= Beginning of Section =

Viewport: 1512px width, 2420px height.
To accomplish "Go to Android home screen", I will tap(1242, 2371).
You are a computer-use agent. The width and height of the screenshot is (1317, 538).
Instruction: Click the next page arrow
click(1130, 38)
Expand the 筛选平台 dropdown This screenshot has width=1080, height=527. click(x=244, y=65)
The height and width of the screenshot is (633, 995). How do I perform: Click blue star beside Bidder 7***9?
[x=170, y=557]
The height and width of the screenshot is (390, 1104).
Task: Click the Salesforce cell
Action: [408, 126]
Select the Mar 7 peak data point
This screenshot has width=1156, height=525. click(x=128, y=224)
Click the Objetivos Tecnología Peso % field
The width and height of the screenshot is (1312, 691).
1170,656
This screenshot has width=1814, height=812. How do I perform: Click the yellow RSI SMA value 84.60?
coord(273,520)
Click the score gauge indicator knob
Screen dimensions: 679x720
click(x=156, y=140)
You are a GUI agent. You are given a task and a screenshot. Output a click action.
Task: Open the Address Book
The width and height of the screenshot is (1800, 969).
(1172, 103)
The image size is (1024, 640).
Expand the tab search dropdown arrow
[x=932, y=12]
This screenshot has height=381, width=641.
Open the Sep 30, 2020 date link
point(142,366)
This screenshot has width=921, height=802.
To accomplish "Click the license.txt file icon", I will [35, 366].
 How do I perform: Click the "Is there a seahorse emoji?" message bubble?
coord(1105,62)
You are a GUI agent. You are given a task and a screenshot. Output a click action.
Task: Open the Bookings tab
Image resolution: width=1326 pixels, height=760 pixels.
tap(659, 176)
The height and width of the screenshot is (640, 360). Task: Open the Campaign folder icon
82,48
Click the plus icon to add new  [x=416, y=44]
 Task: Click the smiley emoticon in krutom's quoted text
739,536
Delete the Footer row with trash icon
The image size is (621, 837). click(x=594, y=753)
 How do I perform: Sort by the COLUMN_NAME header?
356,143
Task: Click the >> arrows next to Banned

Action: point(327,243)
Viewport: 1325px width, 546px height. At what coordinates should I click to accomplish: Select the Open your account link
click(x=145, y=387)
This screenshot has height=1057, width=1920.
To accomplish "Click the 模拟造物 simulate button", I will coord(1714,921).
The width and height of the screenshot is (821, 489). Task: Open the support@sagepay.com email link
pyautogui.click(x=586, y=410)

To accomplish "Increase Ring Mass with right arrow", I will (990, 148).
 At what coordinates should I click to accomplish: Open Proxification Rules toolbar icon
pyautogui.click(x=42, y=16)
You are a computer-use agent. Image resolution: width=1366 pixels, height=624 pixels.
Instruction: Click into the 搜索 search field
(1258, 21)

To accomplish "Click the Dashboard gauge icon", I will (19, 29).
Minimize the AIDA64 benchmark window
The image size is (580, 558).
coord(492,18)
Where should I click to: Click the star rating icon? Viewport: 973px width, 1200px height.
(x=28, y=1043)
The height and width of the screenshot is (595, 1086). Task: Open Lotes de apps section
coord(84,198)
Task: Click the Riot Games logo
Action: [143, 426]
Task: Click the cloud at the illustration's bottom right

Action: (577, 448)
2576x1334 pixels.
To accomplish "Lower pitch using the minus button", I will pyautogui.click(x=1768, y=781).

= End of Section =

WORK REQUIRED
Everything in the data above must be restated verbatim.

THE COMPLETED TASK
Viewport: 1512px width, 2420px height.
To accomplish "Go to Android home screen", I will tap(1242, 2371).
You are a computer-use agent. The width and height of the screenshot is (1317, 538).
Instruction: Click the next page arrow
click(1130, 38)
Expand the 筛选平台 dropdown This screenshot has width=1080, height=527. click(x=244, y=65)
The height and width of the screenshot is (633, 995). How do I perform: Click blue star beside Bidder 7***9?
[x=170, y=557]
The height and width of the screenshot is (390, 1104).
Task: Click the Salesforce cell
Action: [408, 126]
Select the Mar 7 peak data point
This screenshot has width=1156, height=525. click(x=128, y=224)
Click the Objetivos Tecnología Peso % field
The width and height of the screenshot is (1312, 691).
1170,656
This screenshot has width=1814, height=812. How do I perform: Click the yellow RSI SMA value 84.60?
coord(273,520)
Click the score gauge indicator knob
Screen dimensions: 679x720
click(x=156, y=140)
You are a GUI agent. You are given a task and a screenshot. Output a click action.
Task: Open the Address Book
The width and height of the screenshot is (1800, 969).
(1172, 103)
The image size is (1024, 640).
Expand the tab search dropdown arrow
[x=932, y=12]
This screenshot has height=381, width=641.
Open the Sep 30, 2020 date link
point(142,366)
This screenshot has width=921, height=802.
To accomplish "Click the license.txt file icon", I will [35, 366].
 How do I perform: Click the "Is there a seahorse emoji?" message bubble?
coord(1105,62)
You are a GUI agent. You are given a task and a screenshot. Output a click action.
Task: Open the Bookings tab
Image resolution: width=1326 pixels, height=760 pixels.
tap(659, 176)
The height and width of the screenshot is (640, 360). Task: Open the Campaign folder icon
82,48
Click the plus icon to add new  [x=416, y=44]
 Task: Click the smiley emoticon in krutom's quoted text
739,536
Delete the Footer row with trash icon
The image size is (621, 837). click(x=594, y=753)
 How do I perform: Sort by the COLUMN_NAME header?
356,143
Task: Click the >> arrows next to Banned

Action: point(327,243)
Viewport: 1325px width, 546px height. At what coordinates should I click to accomplish: Select the Open your account link
click(x=145, y=387)
This screenshot has height=1057, width=1920.
To accomplish "Click the 模拟造物 simulate button", I will coord(1714,921).
The width and height of the screenshot is (821, 489). Task: Open the support@sagepay.com email link
pyautogui.click(x=586, y=410)

To accomplish "Increase Ring Mass with right arrow", I will (990, 148).
 At what coordinates should I click to accomplish: Open Proxification Rules toolbar icon
pyautogui.click(x=42, y=16)
You are a computer-use agent. Image resolution: width=1366 pixels, height=624 pixels.
Instruction: Click into the 搜索 search field
(1258, 21)

To accomplish "Click the Dashboard gauge icon", I will (19, 29).
Minimize the AIDA64 benchmark window
The image size is (580, 558).
coord(492,18)
Where should I click to: Click the star rating icon? Viewport: 973px width, 1200px height.
(x=28, y=1043)
The height and width of the screenshot is (595, 1086). Task: Open Lotes de apps section
coord(84,198)
Task: Click the Riot Games logo
Action: [143, 426]
Task: Click the cloud at the illustration's bottom right

Action: (577, 448)
2576x1334 pixels.
To accomplish "Lower pitch using the minus button", I will pyautogui.click(x=1768, y=781).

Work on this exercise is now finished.